Por fim, o olhar sobre os cuidados de longa duração deve ser centrado nas pessoa idosa que o recebe, lançando mão dos recursos disponíveis ( nem sempre fáceis ou viáveis) mas sobretudo, esse olhar deve estender-se ao cuidador familiar, compreendendo também as suas demandas, expectativas, necessidades, otimizando os recursos disponíveis, auxiliando na construção de uma rede de apoio formal (do Estado) e informal (composta de outros membros da família, vizinhos, voluntários da igreja, e outros) a fim de se obter uma rotina de cuidados possível e organizada, para proteger a pessoa idosa e o seu cuidador.

Referências

Aranco, N. et.al.
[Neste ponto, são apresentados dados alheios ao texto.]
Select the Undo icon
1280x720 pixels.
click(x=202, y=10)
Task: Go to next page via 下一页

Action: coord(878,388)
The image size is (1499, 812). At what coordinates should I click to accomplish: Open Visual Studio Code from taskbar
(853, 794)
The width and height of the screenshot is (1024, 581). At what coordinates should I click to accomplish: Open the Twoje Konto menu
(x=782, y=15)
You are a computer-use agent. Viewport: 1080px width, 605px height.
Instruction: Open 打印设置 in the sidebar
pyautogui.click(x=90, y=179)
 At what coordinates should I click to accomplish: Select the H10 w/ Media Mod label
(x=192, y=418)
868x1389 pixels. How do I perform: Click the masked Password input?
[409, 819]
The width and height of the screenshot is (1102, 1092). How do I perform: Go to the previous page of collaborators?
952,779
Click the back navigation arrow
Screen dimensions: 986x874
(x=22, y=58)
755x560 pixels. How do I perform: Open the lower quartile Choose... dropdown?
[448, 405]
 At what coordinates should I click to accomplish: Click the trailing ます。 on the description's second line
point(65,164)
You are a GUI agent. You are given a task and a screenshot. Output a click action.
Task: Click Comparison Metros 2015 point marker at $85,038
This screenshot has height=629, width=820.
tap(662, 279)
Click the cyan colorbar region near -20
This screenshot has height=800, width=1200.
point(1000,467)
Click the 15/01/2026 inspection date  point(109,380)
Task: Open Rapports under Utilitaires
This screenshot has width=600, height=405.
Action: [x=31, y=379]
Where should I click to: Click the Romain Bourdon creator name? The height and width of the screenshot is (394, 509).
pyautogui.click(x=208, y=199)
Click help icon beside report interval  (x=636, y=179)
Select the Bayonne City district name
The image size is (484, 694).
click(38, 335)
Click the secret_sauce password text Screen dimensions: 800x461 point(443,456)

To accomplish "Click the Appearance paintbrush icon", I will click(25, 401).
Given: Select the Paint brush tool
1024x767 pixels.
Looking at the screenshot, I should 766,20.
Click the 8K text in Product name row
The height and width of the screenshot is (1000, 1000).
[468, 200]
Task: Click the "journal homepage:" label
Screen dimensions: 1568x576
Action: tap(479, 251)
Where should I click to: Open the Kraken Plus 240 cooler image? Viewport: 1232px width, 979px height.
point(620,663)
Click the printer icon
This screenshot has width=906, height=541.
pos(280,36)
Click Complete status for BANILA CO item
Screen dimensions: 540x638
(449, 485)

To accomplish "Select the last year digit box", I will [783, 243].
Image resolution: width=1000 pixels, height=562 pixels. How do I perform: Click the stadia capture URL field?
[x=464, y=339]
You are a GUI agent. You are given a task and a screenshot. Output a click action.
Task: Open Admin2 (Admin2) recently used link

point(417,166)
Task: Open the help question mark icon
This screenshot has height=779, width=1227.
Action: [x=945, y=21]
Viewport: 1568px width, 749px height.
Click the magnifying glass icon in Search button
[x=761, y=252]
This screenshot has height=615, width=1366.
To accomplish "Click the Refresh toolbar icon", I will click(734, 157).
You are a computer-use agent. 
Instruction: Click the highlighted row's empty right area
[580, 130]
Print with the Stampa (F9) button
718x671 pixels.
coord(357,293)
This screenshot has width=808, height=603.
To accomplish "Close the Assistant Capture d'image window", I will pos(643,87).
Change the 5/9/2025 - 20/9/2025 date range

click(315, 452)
Envejecer en América Latina y el Caribe: protección social y calidad de vida de las personas mayores, Banco Interamericano de Desarrollo, 2022.

Camarano, A.A. Cuidados para a população idosa e seus cuidadores: Demandas e alternativas. Disoc. Diretoria de Estudos e Políticas Sociais, n. 64, IPEA, 2020.

OPAS, Organização Panamericana de saúde. Os desafios e as oportunidades para promover um sistema de cuidados de longa duração nas Américas. Resumo de política: cuidados de longa duração, 2021.

Marilia Vieira Sanches é terapeuta ocupacional especialista em gerontologia, mestranda em gerontologia pela USP, docente, palestrante, fundadora da Envelhecimento Vivo – Ensino e desenvolvimento de projetos.